The plan to dispose of a large number of books to other libraries has so far been a flop, with fewer than 5000 taken so far. Nor do some of these libraries (e.g. in prisons) provide public access to what were once the public’s books. The proposed book sales to be run by Rotary, Lions and other charitable organisations also didn’t happen when or as planned. The only one to actually occur (in Trentham in November 2020) was a shambles. As Chris Bourke described it for Newsroom (Special report: flogging the family silver for $2) “The problem of “rehoming” was solved by shifting them to a neighbour’s garage; by “weeding” using Roundup.” No funds were raised for literacy charities, and books which were requested by historians, graduate students and others to be saved for them went to the book sale and have never been seen again.

Also gone for good by November 2020 were Minister Tracey Martin (voted out with the rest of New Zealand First) and Double Denim, which closed down due to the difficulties of finding and doing work on-line during the Covid-19 lockdowns. By the time the new minister (Jan Tinetti) took up the role, and was briefed by her new department, there was some hope among those who care about a National Library which values and protects books and makes them accessible to all those who want to use them, that this minister would be less susceptible to nonsense about ‘re-homing’ and ‘making room for Maori and Pacific items’ and the like. Alas, no.

What is happening now? BGA doesn’t know. Time to put in more OIA requests and spend hours and hours we don’t have reading through them to find out how so-called ‘public’ servants actually carry on their mendacious business with regard to the public’s property and the public interest? No – doing it once is enough. We’ve made our point. If the Commander-in-Chief says “Charge!” the troops obey, no matter that it is in the wrong direction and for the wrong cause. “Theirs not to make reply, Theirs not to reason why, Theirs but to do…” but not to die. That fate is reserved for the books, and their contribution towards the creation of new knowledge that all New Zealanders need, and could use to grow and enhance the “cultural and economic life of New Zealand”, as per the purpose of the National Library Act, 2003. But you try telling the government that…

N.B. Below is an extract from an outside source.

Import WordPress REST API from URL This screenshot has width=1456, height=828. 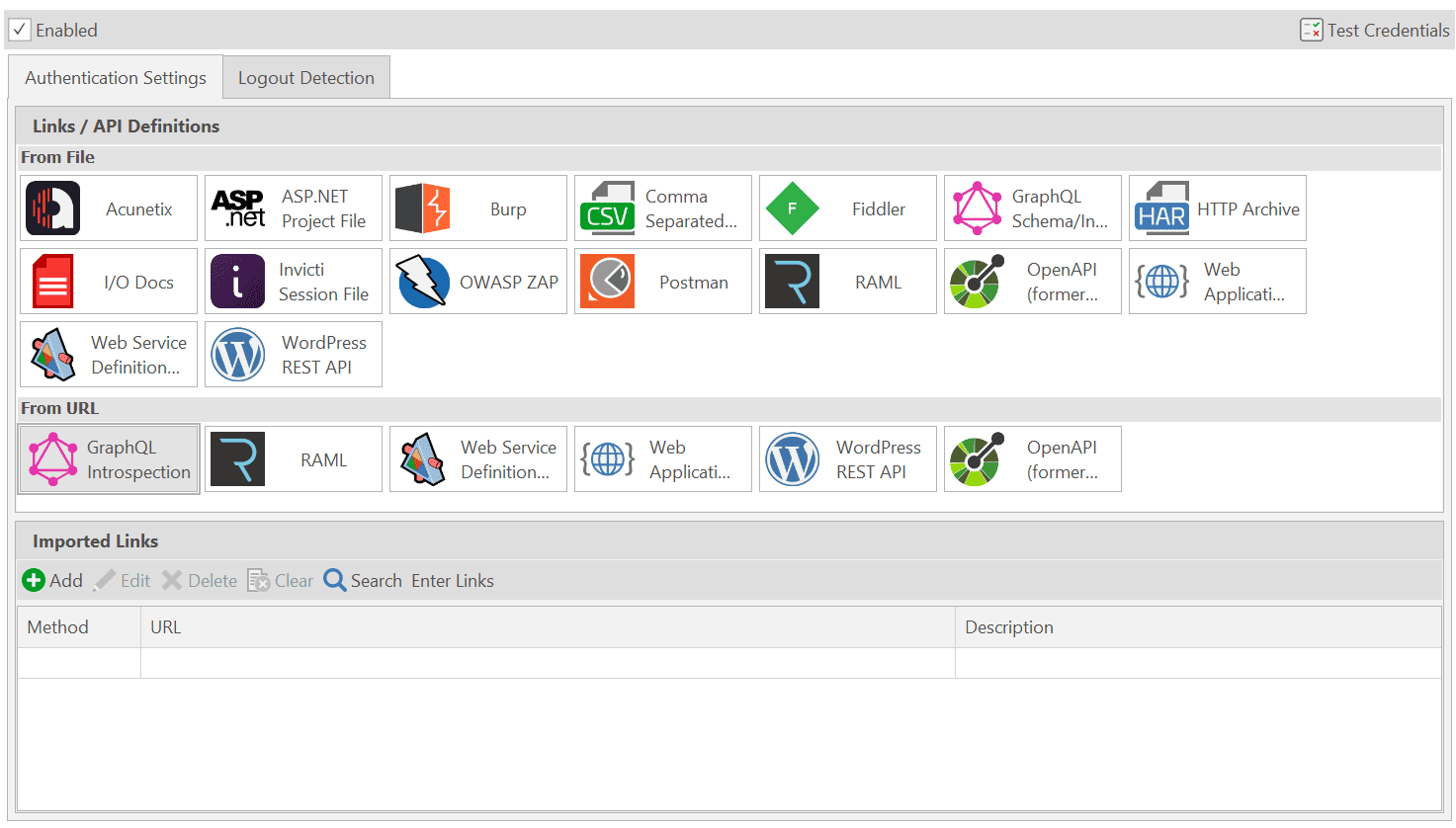(x=847, y=459)
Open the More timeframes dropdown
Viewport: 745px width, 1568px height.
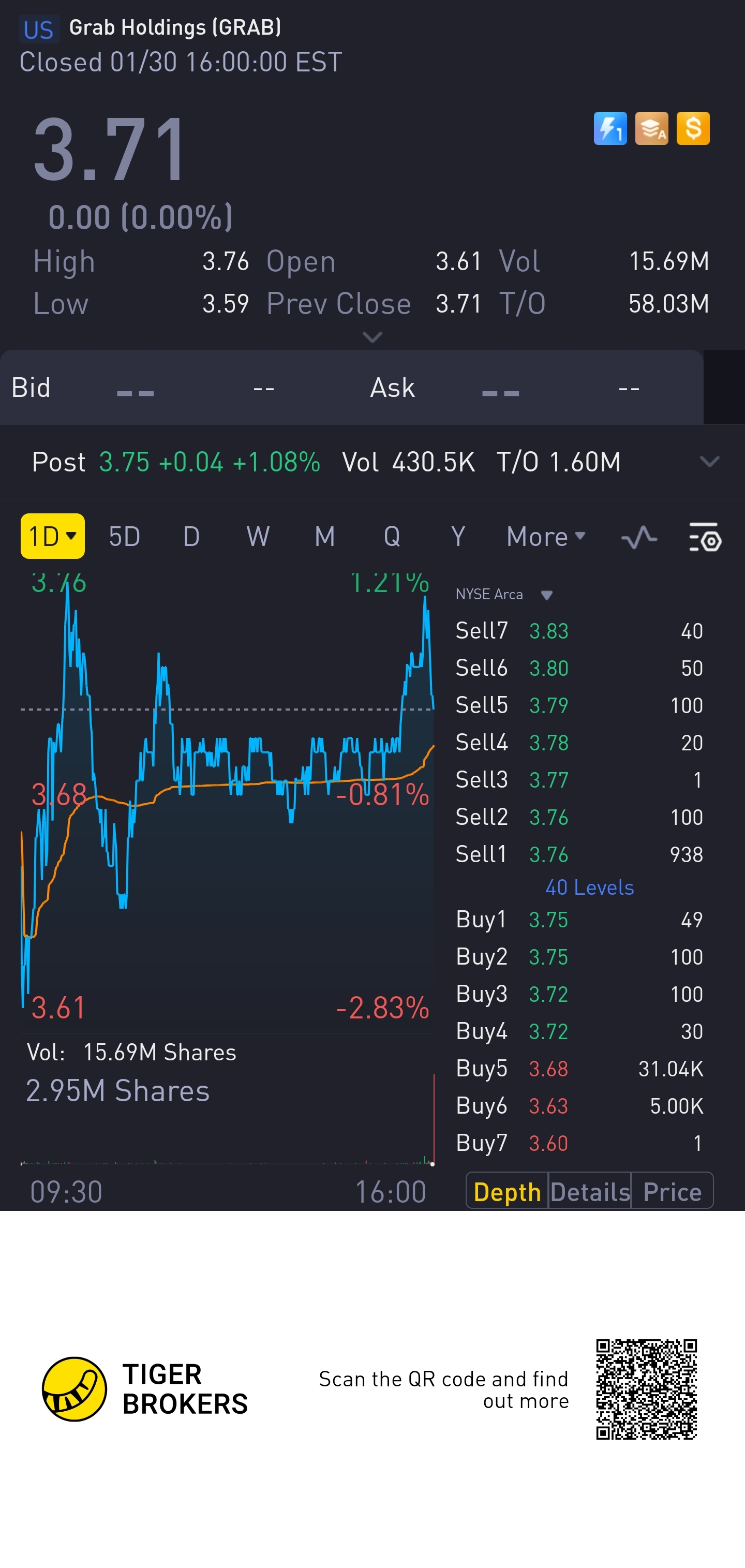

* Especially incoherent and puzzling is this bit: “American director John Waters put it bluntly: “If you go home with somebody, and they don’t have books, don’t fuck ’em!” Maybe we can blame Fahrenheit 451, or maybe it’s just #toosoon after the ancient Library of Alexandria burnt. Whatever it is, we all understand how George feels here.” Who is George? There are no Georges referenced anywhere else in the article. If the author can’t get the name just one sentence away right, what else is she getting wrong?

3 thoughts on “Lies, damned lies and public relations….

  1. Hi – the George referred to in the Rebecca Hastie article is George Costanza. There’s a Seinfeld clip embedded in the article just below the bit you quote.

    Personally, I’m horrified by the NL’s plan to discard the OPC. Thanks for your work in trying to put a stop to it.